UC是一類慢性、易反復發作的炎癥性腸病,可能與腸道通透性增加、腸道菌群失調、免疫功能下降及炎癥因子失衡等因素有關。本研究以不同劑量的凝結芽孢桿菌CGMCC 9951對小鼠進行灌胃,之后采用5% DSS誘導結腸炎,探討CGMCC 9951對結腸炎小鼠病癥的干預作用,主要表現為:(1)CGMCC 9951能顯著改善結腸炎小鼠的攝食量及體重下降、結腸長度縮短、DAI評分和結腸組織損傷等;(2)CGMCC 9951通過調節結腸炎小鼠體內氧化與抗氧化作用失衡、影響炎癥因子水平,改善小鼠的炎癥反應;(3)CGMCC 9951還可通過控制小鼠腸道通透性的增加,從而維護結腸炎小鼠腸道機械屏障的完整性。

UC患者通常存在腸道菌群失調,外源性益生菌通過調節內源性菌群和免疫系統來改善局部微生物環境,從而減輕相關疾病。
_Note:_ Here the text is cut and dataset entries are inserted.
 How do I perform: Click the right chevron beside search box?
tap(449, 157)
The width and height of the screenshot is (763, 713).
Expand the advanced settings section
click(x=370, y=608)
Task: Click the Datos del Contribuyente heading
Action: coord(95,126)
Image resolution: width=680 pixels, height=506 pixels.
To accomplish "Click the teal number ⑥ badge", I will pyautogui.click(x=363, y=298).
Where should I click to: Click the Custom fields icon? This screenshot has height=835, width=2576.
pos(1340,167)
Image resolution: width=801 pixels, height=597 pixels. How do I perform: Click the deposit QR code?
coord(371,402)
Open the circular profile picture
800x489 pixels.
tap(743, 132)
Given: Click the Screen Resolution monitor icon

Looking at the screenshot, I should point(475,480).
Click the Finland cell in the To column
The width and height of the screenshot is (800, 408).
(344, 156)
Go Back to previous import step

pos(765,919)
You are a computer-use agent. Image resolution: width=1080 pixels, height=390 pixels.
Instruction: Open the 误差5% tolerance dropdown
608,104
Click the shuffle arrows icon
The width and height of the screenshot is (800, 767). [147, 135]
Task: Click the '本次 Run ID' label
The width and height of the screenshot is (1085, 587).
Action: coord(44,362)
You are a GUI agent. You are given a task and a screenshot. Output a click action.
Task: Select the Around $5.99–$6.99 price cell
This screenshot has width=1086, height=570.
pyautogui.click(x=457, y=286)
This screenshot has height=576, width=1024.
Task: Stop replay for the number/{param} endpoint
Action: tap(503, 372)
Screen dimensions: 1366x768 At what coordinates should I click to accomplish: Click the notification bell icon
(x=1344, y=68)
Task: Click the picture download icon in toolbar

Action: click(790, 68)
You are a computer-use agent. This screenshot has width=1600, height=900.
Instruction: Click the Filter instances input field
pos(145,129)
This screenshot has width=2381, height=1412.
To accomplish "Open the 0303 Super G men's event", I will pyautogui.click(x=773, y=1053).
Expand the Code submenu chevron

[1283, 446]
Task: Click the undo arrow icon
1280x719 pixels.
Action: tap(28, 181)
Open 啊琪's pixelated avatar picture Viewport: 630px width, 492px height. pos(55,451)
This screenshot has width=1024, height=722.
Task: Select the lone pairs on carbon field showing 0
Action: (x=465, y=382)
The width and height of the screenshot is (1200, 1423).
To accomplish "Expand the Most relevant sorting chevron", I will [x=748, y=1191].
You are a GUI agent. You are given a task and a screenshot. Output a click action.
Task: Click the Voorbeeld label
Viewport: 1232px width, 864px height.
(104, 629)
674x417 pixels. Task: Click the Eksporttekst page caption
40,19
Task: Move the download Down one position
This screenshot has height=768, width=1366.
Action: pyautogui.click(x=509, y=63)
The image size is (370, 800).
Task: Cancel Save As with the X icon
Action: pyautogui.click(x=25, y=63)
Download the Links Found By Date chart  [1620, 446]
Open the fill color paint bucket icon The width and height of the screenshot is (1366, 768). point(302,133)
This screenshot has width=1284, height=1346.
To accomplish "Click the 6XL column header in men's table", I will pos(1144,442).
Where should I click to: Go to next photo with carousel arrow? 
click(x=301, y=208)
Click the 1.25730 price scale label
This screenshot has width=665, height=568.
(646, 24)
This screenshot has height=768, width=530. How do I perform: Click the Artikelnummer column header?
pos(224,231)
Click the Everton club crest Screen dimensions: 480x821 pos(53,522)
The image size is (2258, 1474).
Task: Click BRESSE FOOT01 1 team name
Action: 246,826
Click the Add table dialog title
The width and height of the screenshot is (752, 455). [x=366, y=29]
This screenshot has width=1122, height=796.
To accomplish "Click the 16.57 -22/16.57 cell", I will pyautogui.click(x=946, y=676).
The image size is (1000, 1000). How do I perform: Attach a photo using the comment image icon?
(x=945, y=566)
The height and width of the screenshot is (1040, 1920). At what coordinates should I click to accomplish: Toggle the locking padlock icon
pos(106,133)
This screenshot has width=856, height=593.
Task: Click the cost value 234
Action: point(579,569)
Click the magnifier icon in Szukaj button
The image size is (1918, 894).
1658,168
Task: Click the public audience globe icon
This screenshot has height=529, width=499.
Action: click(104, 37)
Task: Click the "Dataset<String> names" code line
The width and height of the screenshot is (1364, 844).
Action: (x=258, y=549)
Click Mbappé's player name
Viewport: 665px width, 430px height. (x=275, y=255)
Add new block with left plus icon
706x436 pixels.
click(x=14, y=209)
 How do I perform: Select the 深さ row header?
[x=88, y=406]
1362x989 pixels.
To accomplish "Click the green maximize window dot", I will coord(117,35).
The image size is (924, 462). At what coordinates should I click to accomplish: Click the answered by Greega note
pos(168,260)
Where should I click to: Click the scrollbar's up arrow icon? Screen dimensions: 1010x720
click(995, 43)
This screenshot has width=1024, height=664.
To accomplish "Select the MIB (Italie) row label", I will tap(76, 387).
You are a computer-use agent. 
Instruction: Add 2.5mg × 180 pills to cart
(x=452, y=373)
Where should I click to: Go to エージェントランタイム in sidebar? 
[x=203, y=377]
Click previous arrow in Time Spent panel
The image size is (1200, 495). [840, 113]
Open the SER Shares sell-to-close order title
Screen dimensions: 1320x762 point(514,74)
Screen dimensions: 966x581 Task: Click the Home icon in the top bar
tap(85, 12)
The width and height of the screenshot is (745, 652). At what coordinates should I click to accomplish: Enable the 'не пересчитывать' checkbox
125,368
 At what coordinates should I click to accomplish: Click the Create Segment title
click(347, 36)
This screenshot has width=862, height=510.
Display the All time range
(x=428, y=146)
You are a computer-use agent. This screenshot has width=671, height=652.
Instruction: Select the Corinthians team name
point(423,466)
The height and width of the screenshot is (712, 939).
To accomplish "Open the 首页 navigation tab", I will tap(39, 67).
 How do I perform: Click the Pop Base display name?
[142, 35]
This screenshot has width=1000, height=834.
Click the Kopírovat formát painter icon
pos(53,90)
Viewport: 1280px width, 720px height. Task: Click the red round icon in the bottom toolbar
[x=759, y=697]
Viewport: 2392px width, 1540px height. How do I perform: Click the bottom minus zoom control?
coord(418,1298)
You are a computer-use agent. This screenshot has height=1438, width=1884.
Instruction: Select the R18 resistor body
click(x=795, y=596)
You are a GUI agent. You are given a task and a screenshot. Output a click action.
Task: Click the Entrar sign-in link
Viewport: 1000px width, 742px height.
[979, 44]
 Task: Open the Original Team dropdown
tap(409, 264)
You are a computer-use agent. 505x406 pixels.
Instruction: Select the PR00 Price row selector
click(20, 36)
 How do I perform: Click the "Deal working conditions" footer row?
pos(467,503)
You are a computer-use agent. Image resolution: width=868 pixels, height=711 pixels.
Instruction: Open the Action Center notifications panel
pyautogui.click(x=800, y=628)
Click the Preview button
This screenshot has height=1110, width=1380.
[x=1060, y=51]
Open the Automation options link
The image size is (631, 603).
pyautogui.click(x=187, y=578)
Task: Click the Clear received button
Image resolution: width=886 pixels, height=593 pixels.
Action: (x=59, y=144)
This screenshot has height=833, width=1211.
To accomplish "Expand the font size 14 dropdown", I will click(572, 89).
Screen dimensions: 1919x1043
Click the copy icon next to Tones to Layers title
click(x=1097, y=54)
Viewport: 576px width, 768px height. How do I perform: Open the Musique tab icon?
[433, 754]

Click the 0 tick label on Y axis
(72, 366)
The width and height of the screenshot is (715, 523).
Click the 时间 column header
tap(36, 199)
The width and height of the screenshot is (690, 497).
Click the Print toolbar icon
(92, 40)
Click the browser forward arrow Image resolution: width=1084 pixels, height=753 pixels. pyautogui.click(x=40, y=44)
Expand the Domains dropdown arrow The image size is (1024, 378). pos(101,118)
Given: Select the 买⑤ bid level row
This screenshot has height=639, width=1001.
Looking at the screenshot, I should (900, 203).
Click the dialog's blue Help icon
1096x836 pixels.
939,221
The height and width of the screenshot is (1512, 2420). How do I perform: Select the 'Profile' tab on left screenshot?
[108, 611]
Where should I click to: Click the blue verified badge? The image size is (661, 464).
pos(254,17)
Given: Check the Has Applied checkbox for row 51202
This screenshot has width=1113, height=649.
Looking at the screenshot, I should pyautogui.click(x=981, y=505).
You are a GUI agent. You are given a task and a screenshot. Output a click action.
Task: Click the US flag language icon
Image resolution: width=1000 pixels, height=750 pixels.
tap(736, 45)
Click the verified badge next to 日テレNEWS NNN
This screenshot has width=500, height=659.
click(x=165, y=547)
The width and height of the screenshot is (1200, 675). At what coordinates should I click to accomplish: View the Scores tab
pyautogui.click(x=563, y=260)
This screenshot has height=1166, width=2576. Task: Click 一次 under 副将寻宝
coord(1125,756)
MAYER等[22]指出,益生菌可通過產生抗菌物質以控制腸道中有害菌的數量;BERMUDEZ-BRITO等[23]發現益生菌常常通過抑制TLR4/NF-κB信號通路和PI3K/AKT/NF-κB信號通路,調節免疫細胞因子IL-1β、IL-4、IL-6、IL-8、IL-10、IL-12、TNF-α、IFN-γ等釋放,以降低炎癥程度,并指出益生菌可影響腸道上皮黏膜的緊密連接蛋白來調節腸道通透性,從而保護腸道屏障的完整性。JOYCE等[24]研究得出益生菌通過調節腸道菌群,降低致病微生物豐度,進而影響膽汁酸代謝,緩解UC。多項臨床研究表明,凝結芽孢桿菌作為益生菌對UC具有良好的保護作用。李飛[25]研究發現,凝結芽孢桿菌TBC-169是凝結芽孢桿菌活菌片的有效成分,進入腸道后分泌大量乳酸、乙酸等有機酸的同時產生多種細菌素以修復腸道損傷;激活免疫細胞調節炎癥因子的釋放以改善免疫系統失衡,從而達到防治UC的作用。此前關于凝結芽孢桿菌干預UC的研究大多圍繞炎癥因子調節、腸道菌群變化等,對凝結芽孢桿菌干預機體氧化應激反應及維護腸道機械屏障研究較少。基于此,本研究重點探討了凝結芽孢桿菌CGMCC 9951對UC小鼠炎癥反應、結腸氧化應激反應及腸道機械屏障的干預效果,結果表明CGMCC 9951不但具有與凝結芽孢桿菌TBC-169調節機體炎癥反應作用的相似功能,還表現出有效改善結腸氧化與抗氧化失調、維系腸道機械屏障完整的能力。

綜上所述,凝結芽孢桿菌CGMCC 9951具有改善DSS誘導的功效,可緩和UC導致的體重降低、結腸長度縮短、DAI增加等表現,減輕UC相關癥狀與小鼠結腸組織的病理變化。此外,CGMCC 9951可減弱DSS誘導的結腸氧化應激損傷,調節UC小鼠血清炎癥因子水平,且對腸道機械屏障損傷及結腸通透性降低具有緩解作用。因此,本研究為凝結芽孢桿菌CGMCC 9951作為高效干預UC的益生菌制劑相關營養食品開發和使用提供了基礎支持。